Fallout from Eddie Jones exit contributes to RFU costs rising by £4.7m

Eddie Jones
Eddie Jones severance package is believed to be the single biggest contributor to the RFU’s £900,000 of staff restructuring costs. Photograph: Mike Egerton/PA

The Rugby Football Union’s decision to sack Eddie Jones and replace him with Steve Borthwick contributed to increased England costs of nearly £5m, according to the organisation’s annual report for the year ending June 2023.

Jones was sacked in December 2022 after a disappointing autumn campaign, with Borthwick taking over later that month. The RFU chose not to put Jones on gardening leave or insert a noncompete clause in his contract but, according to the annual report, he was awarded “a contractually pre-agreed termination payment”.

The report lists £900,000 in staff restructuring costs, the single biggest contributor to which is believed to be Jones’s severance package.

The restructuring costs are not thought to include the compensation paid to Leicester to secure the release of Borthwick as well as Kevin Sinfield as defence coach last year, which is believed to be around £1m.

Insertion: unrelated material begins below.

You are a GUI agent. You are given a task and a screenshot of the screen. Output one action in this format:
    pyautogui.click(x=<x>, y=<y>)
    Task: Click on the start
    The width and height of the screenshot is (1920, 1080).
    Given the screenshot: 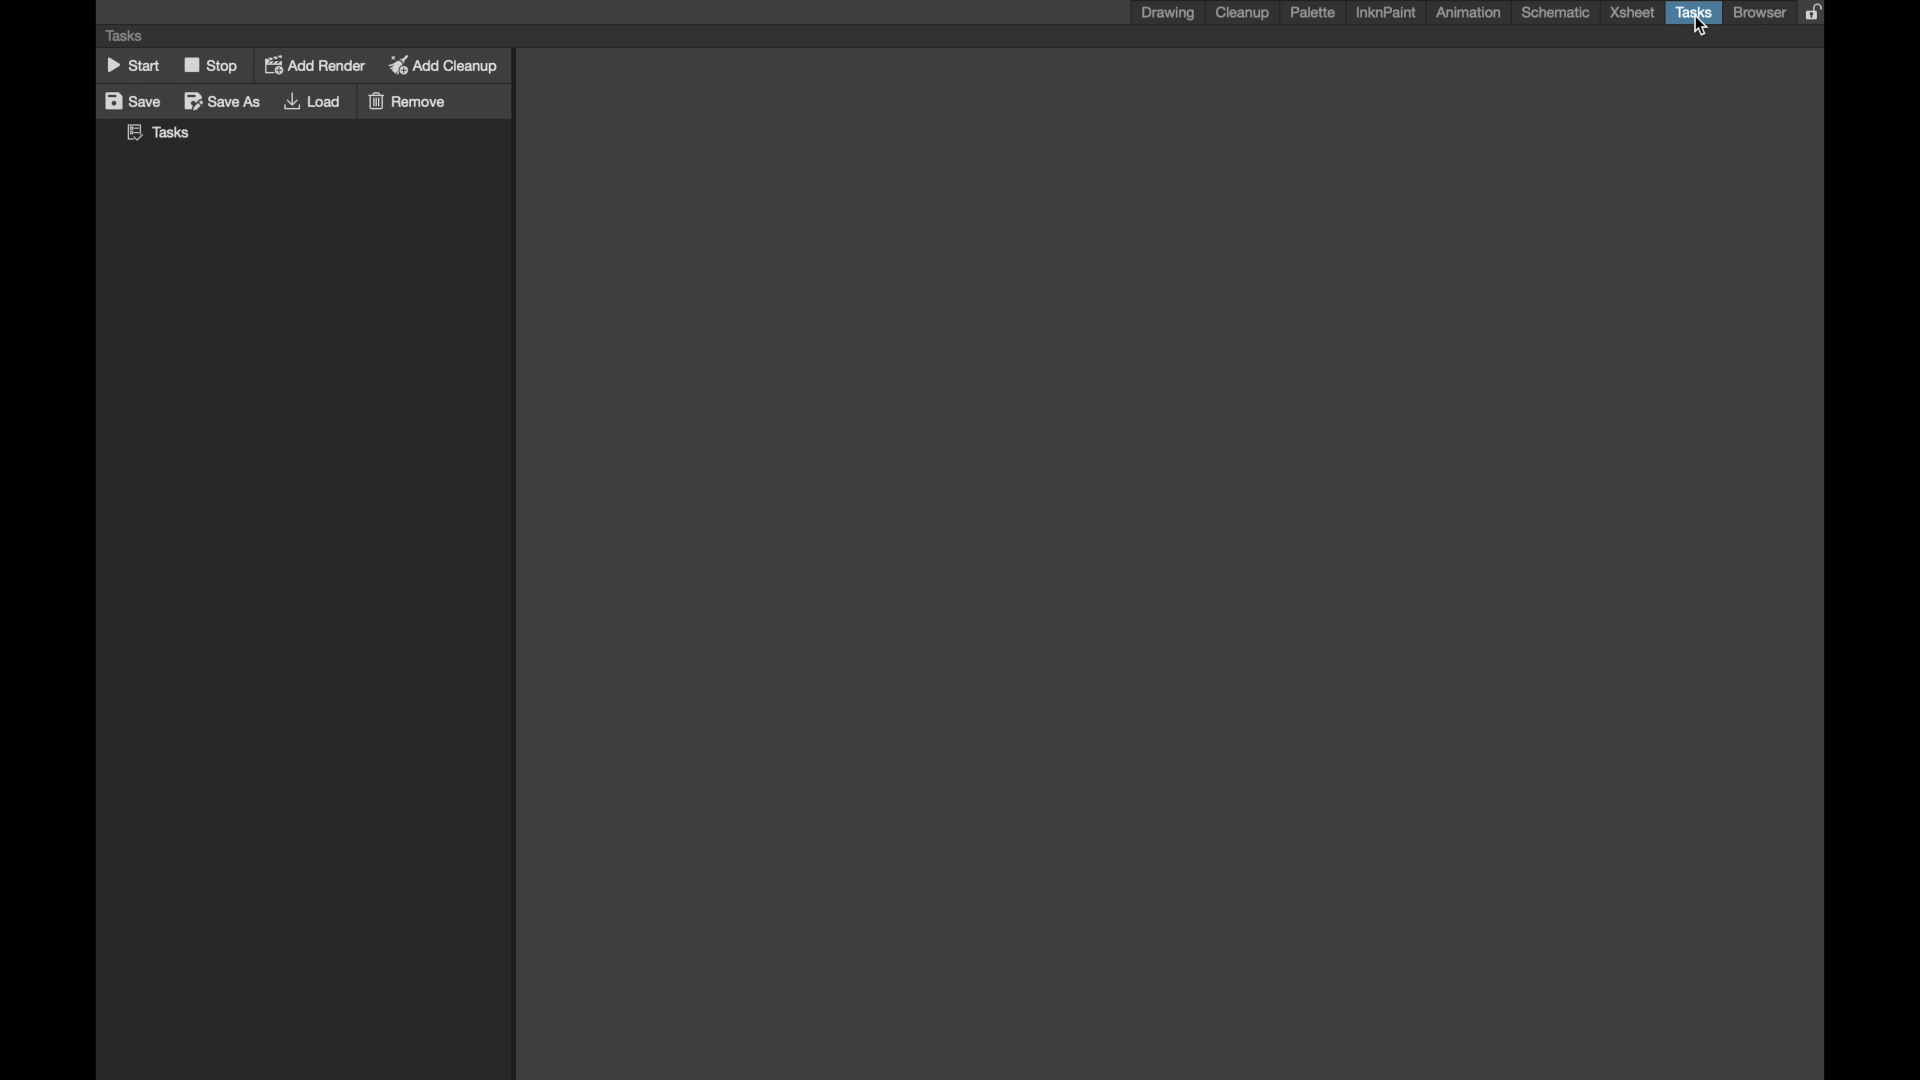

The RFU’s report attributed an increase in investment of £4.7m into England men’s and women’s teams, in part, to changing the England men’s coaching team, as well as those associated with the Women’s World Cup, the 2022 autumn campaign and the fact Borthwick’s first World Cup training camp took place in June.

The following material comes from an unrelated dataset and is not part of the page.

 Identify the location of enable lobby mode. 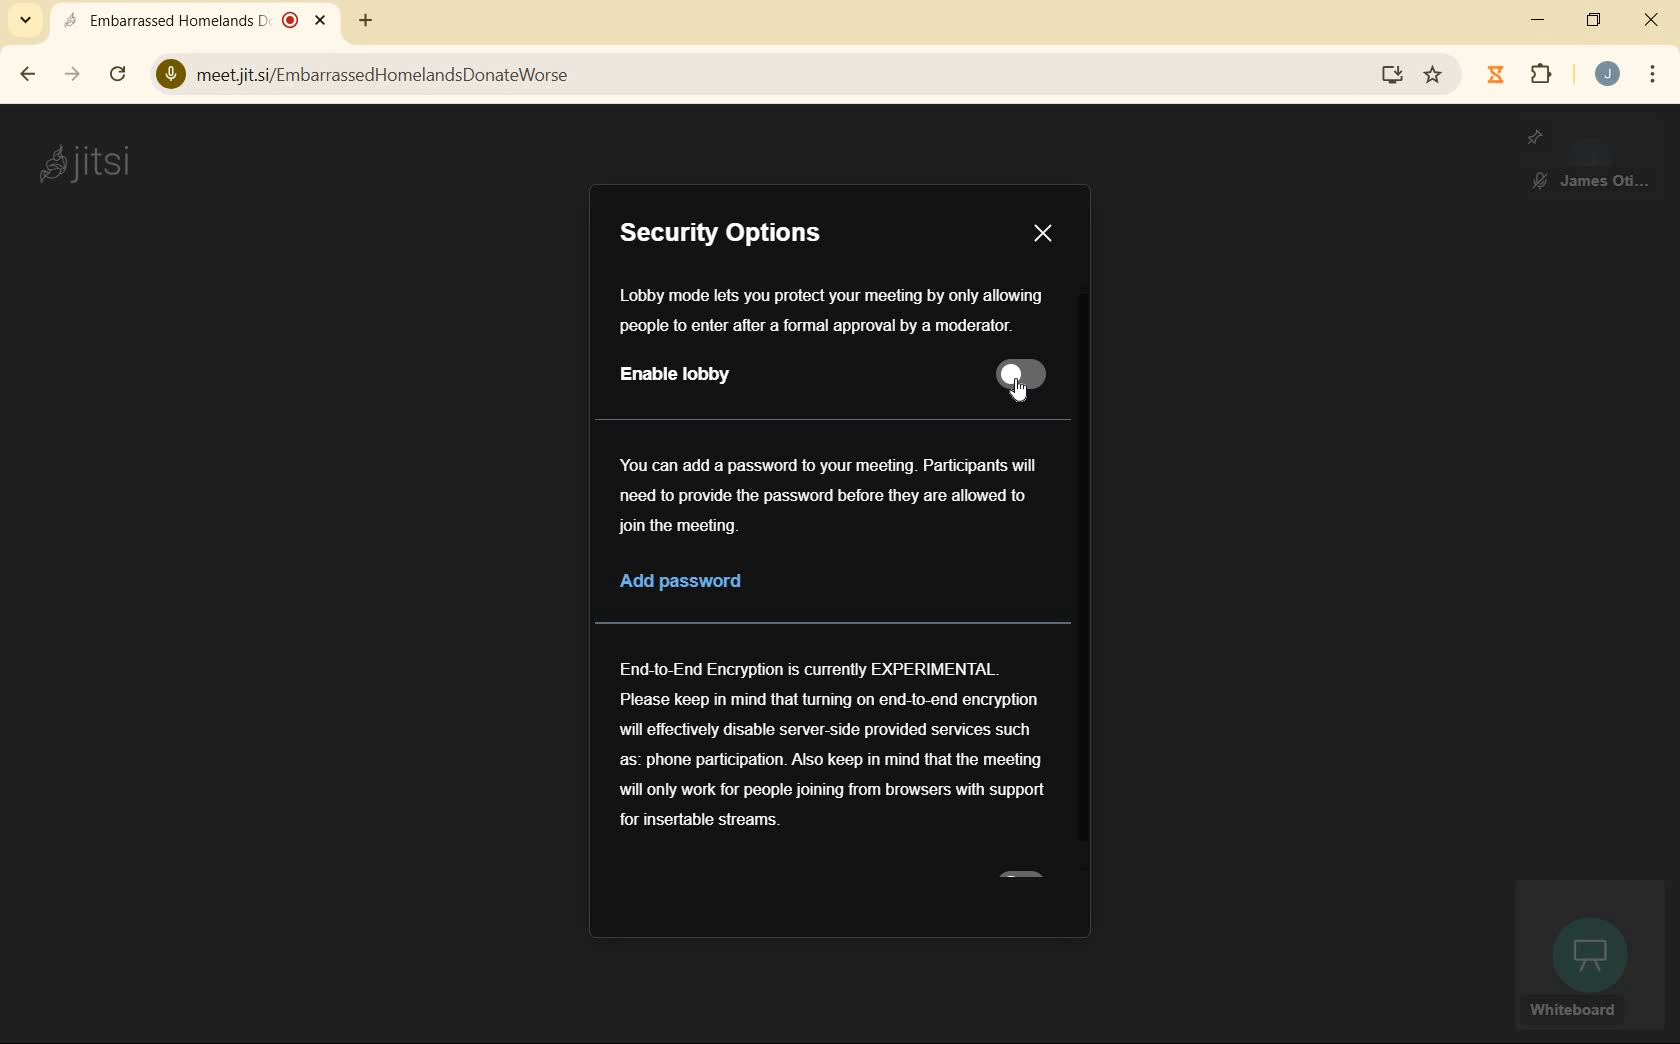
(766, 379).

The report also shows that the under-fire chief executive, Bill Sweeney, was given a pay rise to £684,000. Sweeney had to face down a rebellion during the recent World Cup from 30 RFU council members who had signed a resolution challenging his leadership and raising fears over the union’s financial position. It was the latest in a string of setbacks in the past 12 months including the demises of Wasps, Worcester, London Irish and Jersey Reds, the shambolic handling of the tackle height rule changes and the refusal of the council to allow him to appoint an independent adviser to oversee governance reforms.

The RFU has also reported a loss to reserves of £6.3m for the year ending June 2023 despite revenues of £221.4m. The union’s chief financial officer, Sue Day, outlines that a profit of £10m would ordinarily be expected at this stage of a World Cup cycle and warns “we are currently forecasting a c.£5m ongoing deficit in our underlying profit/loss to reserves position”.

“Given our strong cash position, we can cope with this in the short term to safeguard levels of rugby investment, but it is unsustainable in the long term,” writes Day. “This is a focus for the year ahead as we work with other key organisations in the system to redress the deficit at an RFU level and across the entire ecosystem of English rugby.”

The rise in revenue from £189.1m the previous year is largely down to the increase in ticket income for a bumper autumn programme and an additional home Six Nations match. The Women’s Six Nations match against France in April, which attracted a world record crowd for a women’s match of nearly 60,000, brought in about £1m in revenue.

“The ticket yield on women’s internationals is currently much lower than the men’s game but is a key area of focus for growing future revenues,” adds Day.